Por Sebastián Adúriz
Antes de que la frase del Eternauta se volviera un mantra en las redes, en LAIA, donde intentamos pensar en lo nuevo todo el tiempo, quisimos, sin proponérnoslo, ver si efectivamente era así. ¿Podía, por ejemplo, Solaris, una película de ciencia ficción rusa de 1972 decirnos algo que nos ayudara a entender los problemas actuales? ¿Habría algo todavía constatable en el fondo de nuestro presente en las representaciones de un mundo sin internet ni algoritmos? ¿Conseguiría lo viejo, efectivamente, funcionar?
Nos dimos, entonces, un mes para ver esta película de Andrei Tarkovsky (afortunadamente subida en alta definición,con subtítulos en castellano,en la página de YouTube de Mosfilm, el insituto cinematográfico ruso), y quedamos en discutirla en la siguiente sesión de cine-debate.

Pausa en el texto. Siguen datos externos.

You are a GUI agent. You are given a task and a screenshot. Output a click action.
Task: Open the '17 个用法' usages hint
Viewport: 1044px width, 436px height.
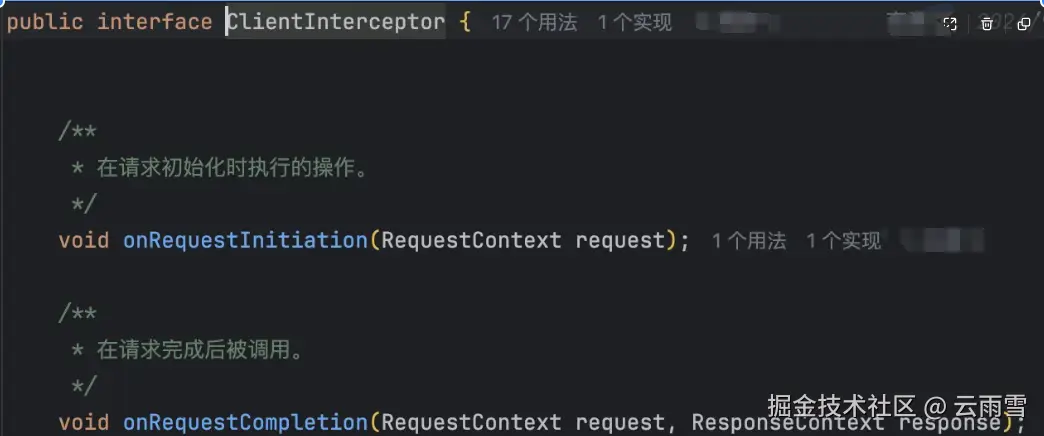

Para quien no conoce la película ni leyó la novela de Stanislav Lem en que está basada, Solaris gira en torno a una suerte de planeta-océano, un gran organismo vivo con el cual los seres humanos han fracasado al intentar establecer contacto. A punto de abandonar la empresa, después de décadas de investigaciones que promovieron todo tipo de teorías sobre la naturaleza del océano, la tierra envía una última misión solitaria a cargo del psicólogo Kris Kelvin para determinar qué sucede en el último enclave humano: una gran base espacial en la que permanecen tres investigadores. Son el astrofísico Gibarian, el cibernauta Snaut y el biólogo Sartorius, que han empezado a dar muestras de comportamientos erráticos. Cuando llega, Kelvin descubre pronto que todo está patas para arriba, en gran medida, porque el océano es capaz de materializar algo así como réplicas de las personas -los visitantes– que están relacionadas con recuerdos y emociones inconscientes.
¿Sueñan los directores soviéticos con los presentes eléctricos?
Nos juntamos, propios e invitados, el sábado 26 de abril en nuestra antigua sede de Colegiales y nos pusimos a conversar un poco de todo.
Primero, de la experiencia misma de ver la película: dura casi tres horas, y su ritmo y espesura narrativa se parece poco a la programación de Netflix. Hubo quien la vio de un tirón, quienes la vieron en tres sentadas, quienes terminaron de verla en la mañana misma del encuentro, y quien no la terminó y pidió, entre risas, que para el próximo encuentro se debatiera Michel y las máquinas.
Inmediatamente después abordamos los contenidos de la película. Pensamos, por ejemplo, en los visitantes que construye el océano como metáforas de los modelos de lenguaje: la familiaridad y la extrañeza que producen, el tipo de intimidad que promueven al costo quizás de cierta perturbación. Discutimos, también en esa línea, qué tanto los investigadores de la base representan posibles tipologías de relacionamiento con ellos: por ejemplo, el científico y racional, el distante que les niega todo rasgo humano, el emocional y antropomorfizante con los consiguientes riesgos de quedar atrapado. Y, cuando la cosa se puso más profunda, hasta nos animamos a pensar con el personaje Snaut si también con la IA buscamos alcanzar metas que tememos, si en el fondo lo que deseamos es más y mejor contacto humano. Aquí el parlamentito sobre el que giró uno de los momentos de la charla.
La experiencia humana del encuentro
Como sea, el encuentro físico entre personas volvió a mostrar su valor. Funcionó, volviendo a la cita del Eternauta. Fuera que discutiéramos la vestimenta de una de las visitantes, la complejidad de las líneas temporales de la película o la función de diez minutos de filmación de las autopistas de Tokio, el viejo intercambio cara a cara nos hizo salir a todos más enriquecidos, con preguntas que no nos habíamos hecho, con nuevos puntos de vista para contemplar. Todos asuntos que en LAIA, con IA o sin ella, nos encanta promover.
Este posteo fue escrito con la ayuda de Calíope, nuestra interfaz de escritura de desarrollo propio, que nos ayuda a escribir pero no escribe por nosotros.